# START OF Information given
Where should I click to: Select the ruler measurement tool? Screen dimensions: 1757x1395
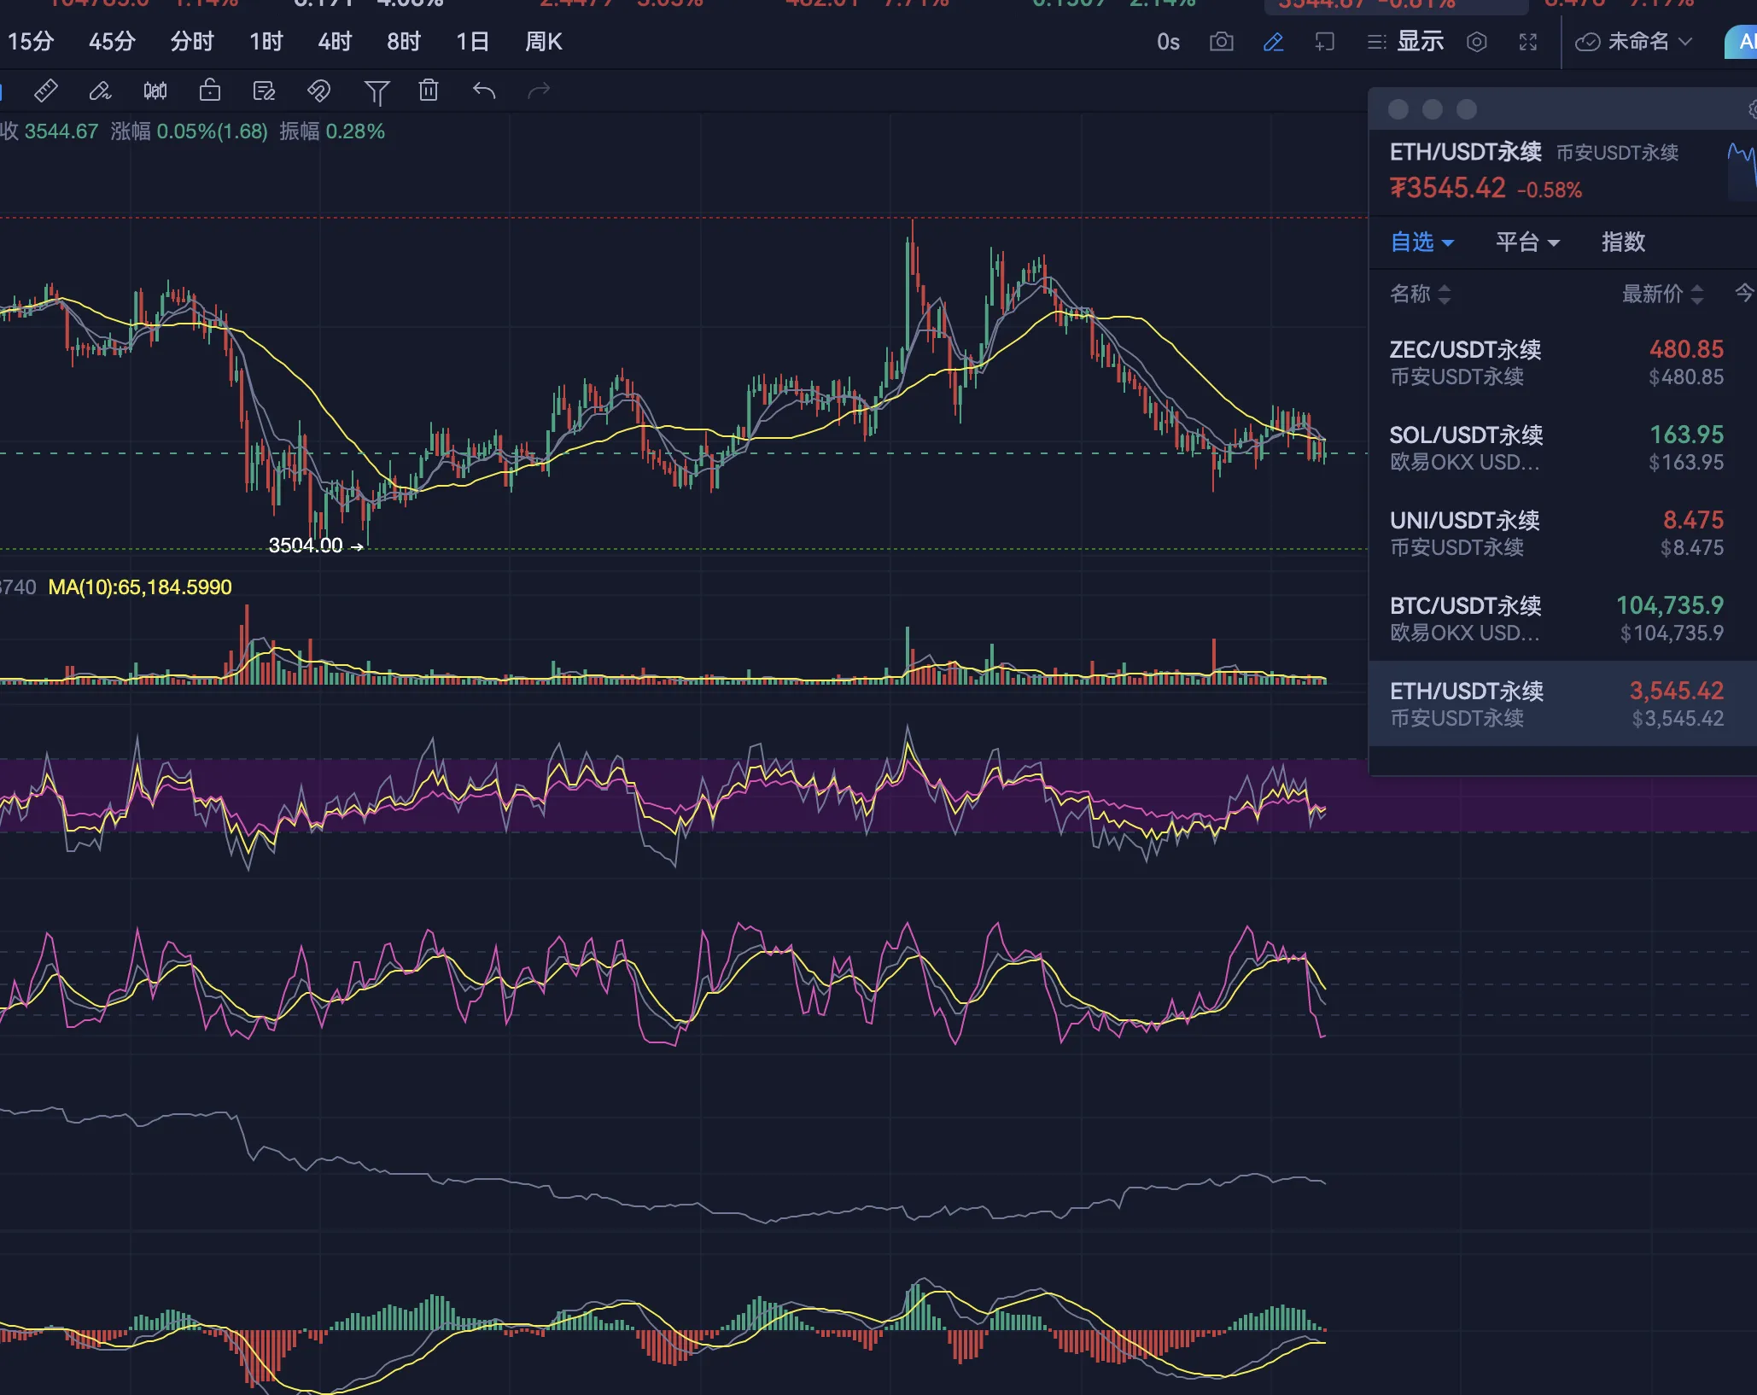click(x=45, y=90)
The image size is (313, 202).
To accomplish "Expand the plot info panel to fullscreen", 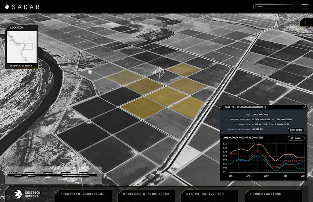I will (305, 107).
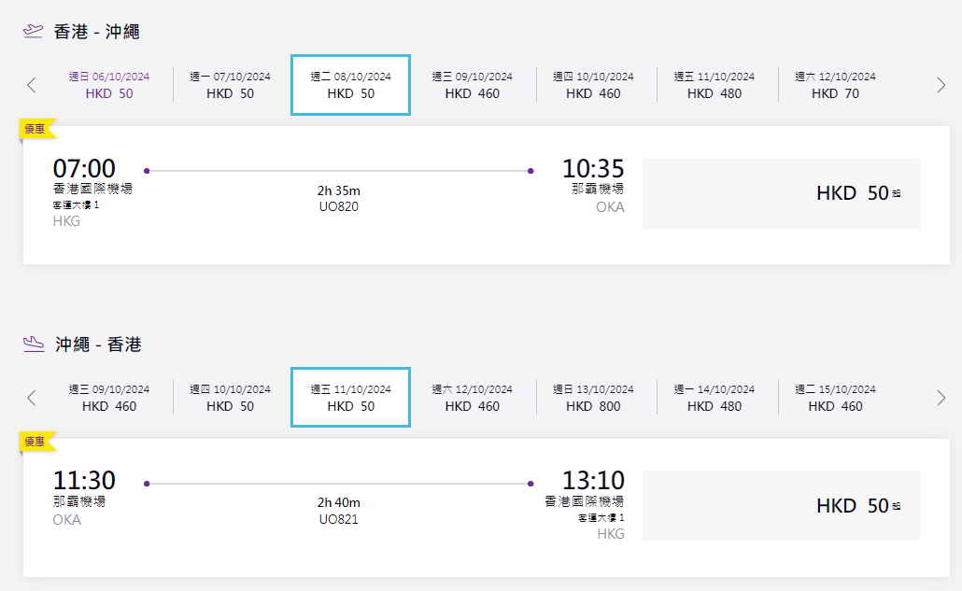The image size is (962, 591).
Task: Show earlier outbound dates with left arrow
Action: 32,85
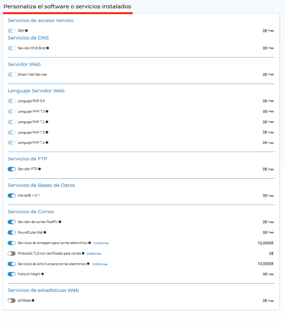This screenshot has height=323, width=285.
Task: Disable the Servidor FTP toggle
Action: (x=11, y=169)
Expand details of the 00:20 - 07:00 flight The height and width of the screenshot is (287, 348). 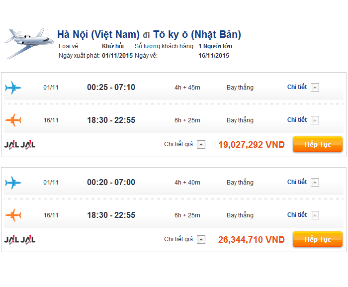point(315,183)
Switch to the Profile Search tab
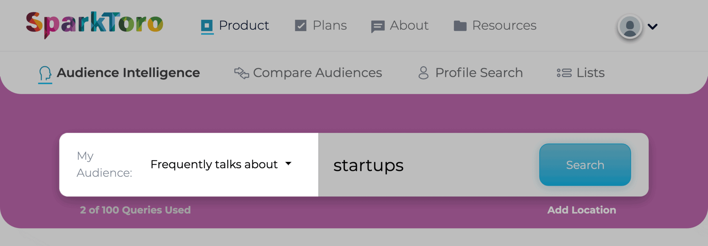This screenshot has width=708, height=246. click(x=479, y=73)
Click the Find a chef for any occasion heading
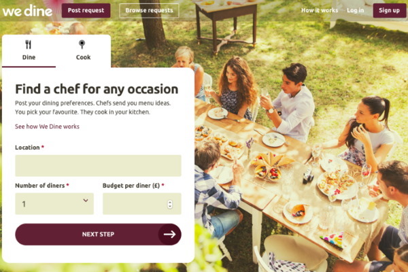 97,89
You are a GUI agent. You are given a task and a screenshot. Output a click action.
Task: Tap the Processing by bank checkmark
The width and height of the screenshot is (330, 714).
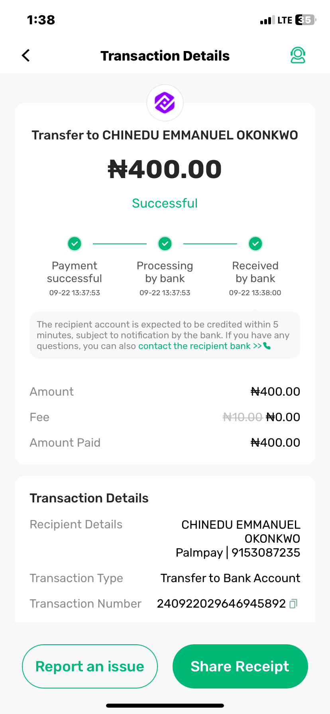click(165, 243)
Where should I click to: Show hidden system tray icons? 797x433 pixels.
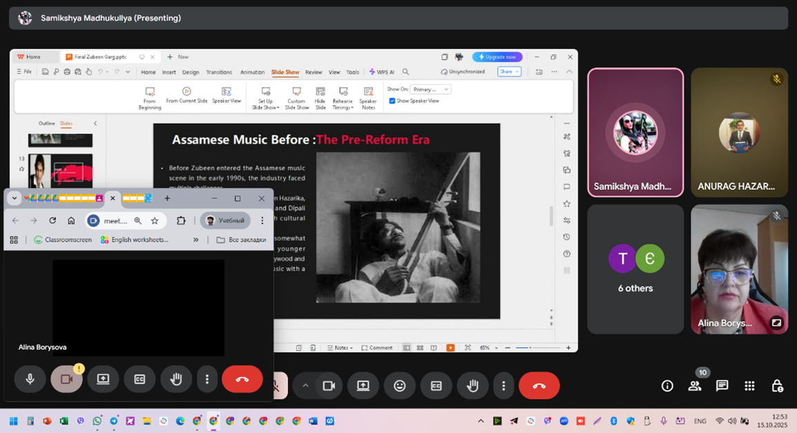point(481,421)
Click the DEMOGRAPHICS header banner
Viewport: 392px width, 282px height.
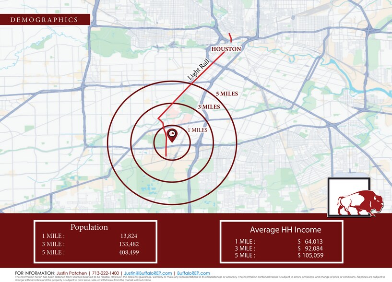pos(44,20)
# END OF Information given
## [Written task]
Present as a numbered list the part of the saved data entries that begins with the line containing "Switch to the Profile Search tab" and ends with the line containing "click(165, 243)", including both of those lines and omitting any blank lines. Leave the pictures out of your answer.

## [Exercise output]
1. Switch to the Profile Search tab
2. This screenshot has width=708, height=246. click(x=479, y=73)
3. Click the Find a chef for any occasion heading
4.  97,89
5. You are a GUI agent. You are given a task and a screenshot. Output a click action.
6. Task: Tap the Processing by bank checkmark
7. The width and height of the screenshot is (330, 714).
8. click(165, 243)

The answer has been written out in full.